XL and other non-GTI suspension have the anti-rollbar serving as the rear half of the lower arm, locating it front to back. There's a lot of flex in the set of large rubbers that hold it all together, and as it moves up and down, the anti-roll bar end moves around a bit too, front to back. The GTI suspension on the other hand, has a true wishbone type construction, with two lower arm mounting points on the subframe as opposed to only one. These lower arms have no choice but move up and down only. The GTI anti-rollbar is separate, connected to the struts only by the all too familiar droplinks.
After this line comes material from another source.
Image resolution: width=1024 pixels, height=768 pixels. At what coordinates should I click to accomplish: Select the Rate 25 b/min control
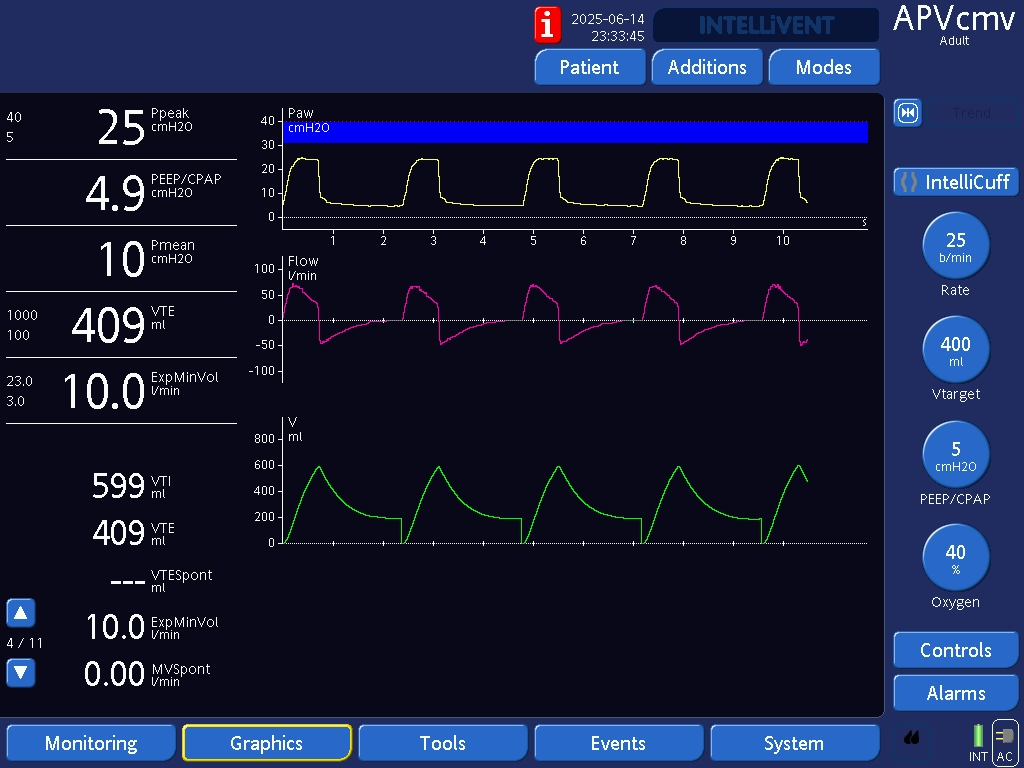[955, 245]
For those who want to know all the details : Those droplinks may become troublesome now and then, but they make themselves useful too: they make the bar twist about 70% more for the same body roll, adding a lot to roll stiffness. Why they make the bar twist more is easy to see if you consider how the lower arm on the XL suspension moves up and down. It acts like a lever arm, for every inch the strut (balljoint) moves up, the anti-rollbar end only moves up about 0.6". With the GTI suspension, the rollbar end follows the full strut movement through the droplinks. I will update this page later with anti-rollbar thickness measurements. They look quite similar in the pictures, suggesting that Peugeot upped the roll stiffness a LOT for the GTI models. About time, I'd say, after driving the XL 1.9 on standard suspension for a while and always wondering when it would roll over completely ;)
Of course standard GTI springs and shocks are also a bit stiffer than standard XL fitment. The springs are a little thicker, but nothing shocking; the difference I measured would be good for only about 10% stiffer spring rate.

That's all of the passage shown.